Operations 14 min read

Alibaba Cloud Hong Kong Region Outage Postmortem – December 18, 2023

On December 18, 2023, Alibaba Cloud's Hong Kong Region experienced a severe cooling‑system failure that caused a 14‑hour outage of ECS, OSS, EBS, RDS and other services, prompting extensive emergency procedures, service impact analysis, and a detailed post‑mortem with improvement actions.

Wukong Talks Architecture

Dec 26, 2022

Alibaba Cloud Hong Kong Region Outage Postmortem – December 18, 2023

Process

At 08:56 on December 18, Alibaba Cloud monitoring detected a temperature alarm in the C‑zone of the Hong Kong Region data center; engineers intervened and notified the on‑site service provider for inspection.

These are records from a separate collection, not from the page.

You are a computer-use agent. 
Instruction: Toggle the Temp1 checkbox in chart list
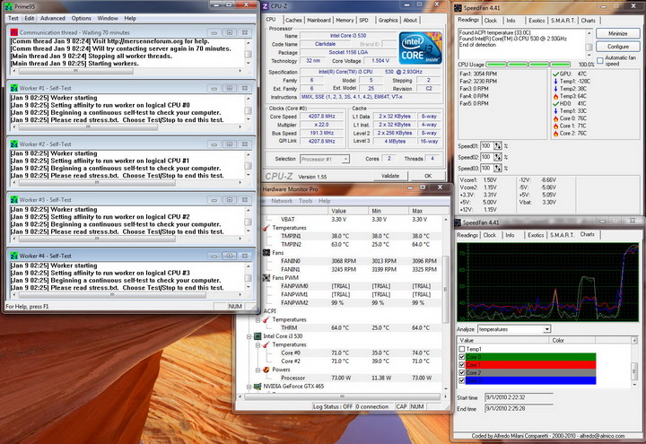point(463,349)
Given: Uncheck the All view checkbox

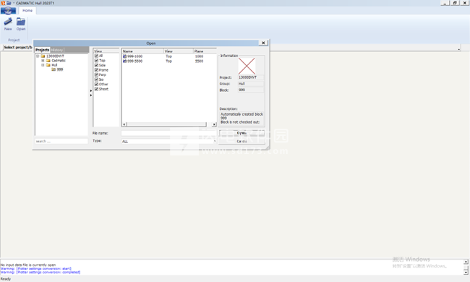Looking at the screenshot, I should (96, 56).
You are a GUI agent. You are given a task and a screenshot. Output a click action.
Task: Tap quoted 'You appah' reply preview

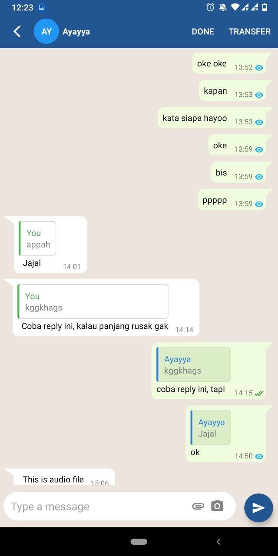pyautogui.click(x=37, y=238)
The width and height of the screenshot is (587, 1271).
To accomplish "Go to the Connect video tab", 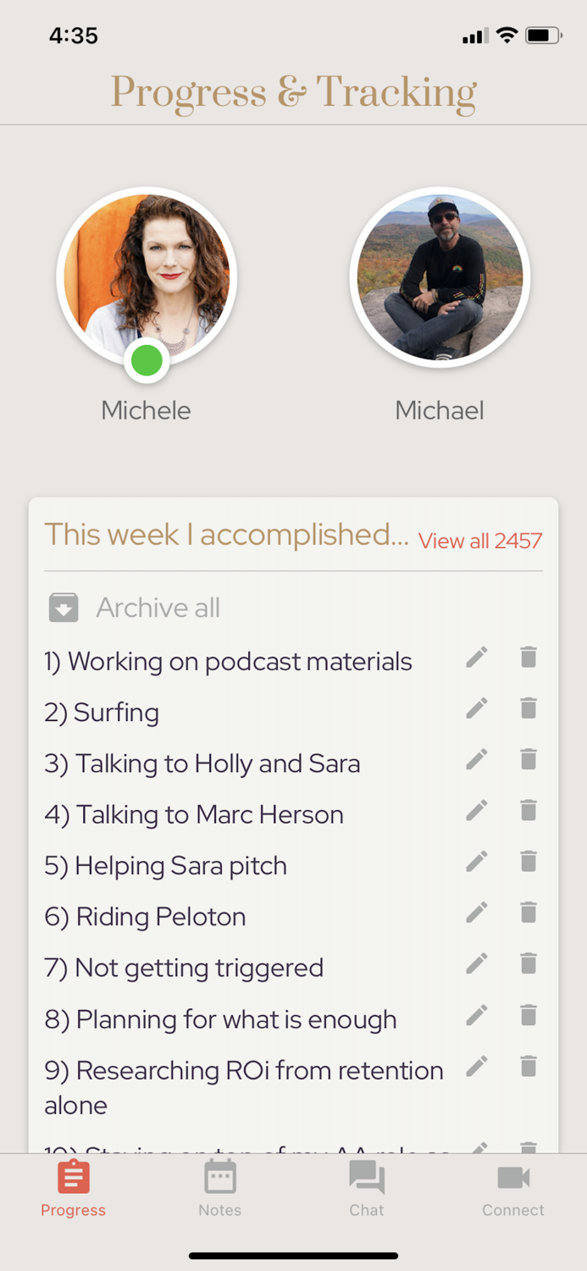I will pyautogui.click(x=513, y=1188).
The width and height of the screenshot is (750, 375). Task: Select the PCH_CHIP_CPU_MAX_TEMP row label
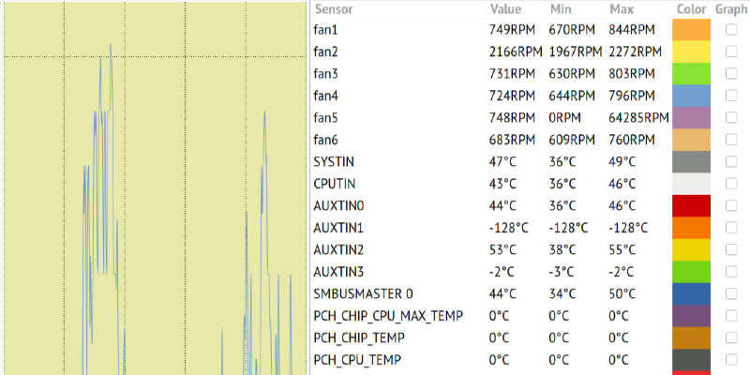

At 09:01 another temperature rise alarm was triggered, revealing an abnormal chiller.

At 09:09 the service provider attempted a 4+4 primary‑backup switch and reboot of the faulty chiller, but the operation failed and the cooling unit could not recover.

At 09:17 the emergency cooling plan was activated, auxiliary ventilation was applied, and engineers tried to isolate and manually restore each chiller, but stability could not be achieved, prompting further on‑site investigation.

From 10:30, to avoid potential fire hazards due to high temperature, engineers gradually throttled compute, storage, network and database workloads across the data center while continuing attempts to restore the chillers.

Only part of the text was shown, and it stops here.